### TASK ITEM
What you return should match the data below exactly, line for line.

### INPUT MATERIAL
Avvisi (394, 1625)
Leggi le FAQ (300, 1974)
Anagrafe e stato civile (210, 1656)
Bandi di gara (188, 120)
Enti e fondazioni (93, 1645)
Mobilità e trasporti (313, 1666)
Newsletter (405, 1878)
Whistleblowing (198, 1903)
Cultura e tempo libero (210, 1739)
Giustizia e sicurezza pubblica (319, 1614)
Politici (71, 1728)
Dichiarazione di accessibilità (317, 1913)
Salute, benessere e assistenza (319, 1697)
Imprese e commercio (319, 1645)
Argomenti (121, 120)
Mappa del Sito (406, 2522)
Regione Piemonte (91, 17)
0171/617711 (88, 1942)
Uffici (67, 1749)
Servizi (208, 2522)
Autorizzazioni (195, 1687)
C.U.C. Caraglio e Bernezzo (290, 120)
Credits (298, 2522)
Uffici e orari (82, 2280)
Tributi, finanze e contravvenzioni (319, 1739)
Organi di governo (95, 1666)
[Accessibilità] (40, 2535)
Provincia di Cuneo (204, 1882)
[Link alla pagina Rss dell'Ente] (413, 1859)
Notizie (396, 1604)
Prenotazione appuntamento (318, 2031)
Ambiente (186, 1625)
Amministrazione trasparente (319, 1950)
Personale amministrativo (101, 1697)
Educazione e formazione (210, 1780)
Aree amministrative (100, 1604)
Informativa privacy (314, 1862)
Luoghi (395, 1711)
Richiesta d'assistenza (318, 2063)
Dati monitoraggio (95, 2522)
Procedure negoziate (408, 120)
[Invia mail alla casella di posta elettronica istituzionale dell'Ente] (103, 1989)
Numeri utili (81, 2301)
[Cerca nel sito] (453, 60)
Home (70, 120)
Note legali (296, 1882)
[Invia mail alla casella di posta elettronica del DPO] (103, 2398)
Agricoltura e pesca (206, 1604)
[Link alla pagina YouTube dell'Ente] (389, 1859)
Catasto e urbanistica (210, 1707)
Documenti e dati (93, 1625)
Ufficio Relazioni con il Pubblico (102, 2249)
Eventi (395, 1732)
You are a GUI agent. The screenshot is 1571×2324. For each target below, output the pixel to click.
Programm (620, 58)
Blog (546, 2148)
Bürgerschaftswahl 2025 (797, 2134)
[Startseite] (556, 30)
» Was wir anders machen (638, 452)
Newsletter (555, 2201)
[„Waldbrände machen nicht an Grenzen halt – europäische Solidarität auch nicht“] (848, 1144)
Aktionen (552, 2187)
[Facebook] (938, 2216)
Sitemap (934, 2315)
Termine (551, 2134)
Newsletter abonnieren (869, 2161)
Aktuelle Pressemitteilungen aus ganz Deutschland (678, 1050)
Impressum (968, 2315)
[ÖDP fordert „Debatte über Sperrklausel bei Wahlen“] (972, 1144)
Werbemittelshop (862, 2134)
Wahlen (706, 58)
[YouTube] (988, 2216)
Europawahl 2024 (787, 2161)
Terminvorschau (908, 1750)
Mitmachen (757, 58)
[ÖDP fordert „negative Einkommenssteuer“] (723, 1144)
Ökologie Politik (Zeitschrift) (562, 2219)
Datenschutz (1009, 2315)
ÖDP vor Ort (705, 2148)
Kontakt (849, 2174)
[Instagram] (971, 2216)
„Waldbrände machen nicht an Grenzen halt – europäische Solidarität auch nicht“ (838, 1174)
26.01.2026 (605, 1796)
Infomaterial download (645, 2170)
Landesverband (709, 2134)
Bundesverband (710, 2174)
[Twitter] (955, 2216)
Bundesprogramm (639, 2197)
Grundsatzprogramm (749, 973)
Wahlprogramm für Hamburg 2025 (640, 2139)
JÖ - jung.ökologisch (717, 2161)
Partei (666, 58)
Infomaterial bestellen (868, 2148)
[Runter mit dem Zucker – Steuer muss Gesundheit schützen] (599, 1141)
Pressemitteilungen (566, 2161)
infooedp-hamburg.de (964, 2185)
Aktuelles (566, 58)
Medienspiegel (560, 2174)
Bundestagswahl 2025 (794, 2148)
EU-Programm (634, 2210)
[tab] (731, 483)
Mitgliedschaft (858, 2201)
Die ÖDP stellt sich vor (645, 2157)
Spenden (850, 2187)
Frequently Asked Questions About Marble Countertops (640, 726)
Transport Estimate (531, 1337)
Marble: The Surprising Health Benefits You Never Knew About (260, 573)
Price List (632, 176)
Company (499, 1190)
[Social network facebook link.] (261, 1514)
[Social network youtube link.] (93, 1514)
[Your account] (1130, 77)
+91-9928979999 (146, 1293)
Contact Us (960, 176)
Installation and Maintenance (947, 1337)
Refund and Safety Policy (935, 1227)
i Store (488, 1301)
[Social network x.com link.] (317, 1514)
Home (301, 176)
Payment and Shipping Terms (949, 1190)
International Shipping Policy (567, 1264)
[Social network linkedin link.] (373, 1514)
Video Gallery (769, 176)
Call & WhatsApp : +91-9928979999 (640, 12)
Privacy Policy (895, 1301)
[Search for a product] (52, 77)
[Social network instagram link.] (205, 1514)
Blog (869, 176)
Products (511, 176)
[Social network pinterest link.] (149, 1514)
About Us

### RESPONSE TO THE EXERCISE
Avvisi (394, 1625)
Leggi le FAQ (300, 1974)
Anagrafe e stato civile (210, 1656)
Bandi di gara (188, 120)
Enti e fondazioni (93, 1645)
Mobilità e trasporti (313, 1666)
Newsletter (405, 1878)
Whistleblowing (198, 1903)
Cultura e tempo libero (210, 1739)
Giustizia e sicurezza pubblica (319, 1614)
Politici (71, 1728)
Dichiarazione di accessibilità (317, 1913)
Salute, benessere e assistenza (319, 1697)
Imprese e commercio (319, 1645)
Argomenti (121, 120)
Mappa del Sito (406, 2522)
Regione Piemonte (91, 17)
0171/617711 (88, 1942)
Uffici (67, 1749)
Servizi (208, 2522)
Autorizzazioni (195, 1687)
C.U.C. Caraglio e Bernezzo (290, 120)
Credits (298, 2522)
Uffici e orari (82, 2280)
Tributi, finanze e contravvenzioni (319, 1739)
Organi di governo (95, 1666)
[Accessibilità] (40, 2535)
Provincia di Cuneo (204, 1882)
[Link alla pagina Rss dell'Ente] (413, 1859)
Notizie (396, 1604)
Prenotazione appuntamento (318, 2031)
Ambiente (186, 1625)
Amministrazione trasparente (319, 1950)
Personale amministrativo (101, 1697)
Educazione e formazione (210, 1780)
Aree amministrative (100, 1604)
Informativa privacy (314, 1862)
Luoghi (395, 1711)
Richiesta d'assistenza (318, 2063)
Dati monitoraggio (95, 2522)
Procedure negoziate (408, 120)
[Invia mail alla casella di posta elettronica istituzionale dell'Ente] (103, 1989)
Numeri utili (81, 2301)
[Cerca nel sito] (453, 60)
Home (70, 120)
Note legali (296, 1882)
[Invia mail alla casella di posta elettronica del DPO] (103, 2398)
Agricoltura e pesca (206, 1604)
[Link alla pagina YouTube dell'Ente] (389, 1859)
Catasto e urbanistica (210, 1707)
Documenti e dati (93, 1625)
Ufficio Relazioni con il Pubblico (102, 2249)
Eventi (395, 1732)
You are a GUI agent. The screenshot is 1571×2324. For each target below, output the pixel to click.
Programm (620, 58)
Blog (546, 2148)
Bürgerschaftswahl 2025 (797, 2134)
[Startseite] (556, 30)
» Was wir anders machen (638, 452)
Newsletter (555, 2201)
[„Waldbrände machen nicht an Grenzen halt – europäische Solidarität auch nicht“] (848, 1144)
Aktionen (552, 2187)
[Facebook] (938, 2216)
Sitemap (934, 2315)
Termine (551, 2134)
Newsletter abonnieren (869, 2161)
Aktuelle Pressemitteilungen aus ganz Deutschland (678, 1050)
Impressum (968, 2315)
[ÖDP fordert „Debatte über Sperrklausel bei Wahlen“] (972, 1144)
Werbemittelshop (862, 2134)
Wahlen (706, 58)
[YouTube] (988, 2216)
Europawahl 2024 (787, 2161)
Terminvorschau (908, 1750)
Mitmachen (757, 58)
[ÖDP fordert „negative Einkommenssteuer“] (723, 1144)
Ökologie Politik (Zeitschrift) (562, 2219)
Datenschutz (1009, 2315)
ÖDP vor Ort (705, 2148)
Kontakt (849, 2174)
[Instagram] (971, 2216)
„Waldbrände machen nicht an Grenzen halt – europäische Solidarität auch nicht“ (838, 1174)
26.01.2026 (605, 1796)
Infomaterial download (645, 2170)
Landesverband (709, 2134)
Bundesverband (710, 2174)
[Twitter] (955, 2216)
Bundesprogramm (639, 2197)
Grundsatzprogramm (749, 973)
Wahlprogramm für Hamburg 2025 (640, 2139)
JÖ - jung.ökologisch (717, 2161)
Partei (666, 58)
Infomaterial bestellen (868, 2148)
[Runter mit dem Zucker – Steuer muss Gesundheit schützen] (599, 1141)
Pressemitteilungen (566, 2161)
infooedp-hamburg.de (964, 2185)
Aktuelles (566, 58)
Medienspiegel (560, 2174)
Bundestagswahl 2025 (794, 2148)
EU-Programm (634, 2210)
[tab] (731, 483)
Mitgliedschaft (858, 2201)
Die ÖDP stellt sich vor (645, 2157)
Spenden (850, 2187)
Frequently Asked Questions About Marble Countertops (640, 726)
Transport Estimate (531, 1337)
Marble: The Surprising Health Benefits You Never Knew About (260, 573)
Price List (632, 176)
Company (499, 1190)
[Social network facebook link.] (261, 1514)
[Social network youtube link.] (93, 1514)
[Your account] (1130, 77)
+91-9928979999 (146, 1293)
Contact Us (960, 176)
Installation and Maintenance (947, 1337)
Refund and Safety Policy (935, 1227)
i Store (488, 1301)
[Social network x.com link.] (317, 1514)
Home (301, 176)
Payment and Shipping Terms (949, 1190)
International Shipping Policy (567, 1264)
[Social network linkedin link.] (373, 1514)
Video Gallery (769, 176)
Call & WhatsApp : +91-9928979999 (640, 12)
Privacy Policy (895, 1301)
[Search for a product] (52, 77)
[Social network instagram link.] (205, 1514)
Blog (869, 176)
Products (511, 176)
[Social network pinterest link.] (149, 1514)
About Us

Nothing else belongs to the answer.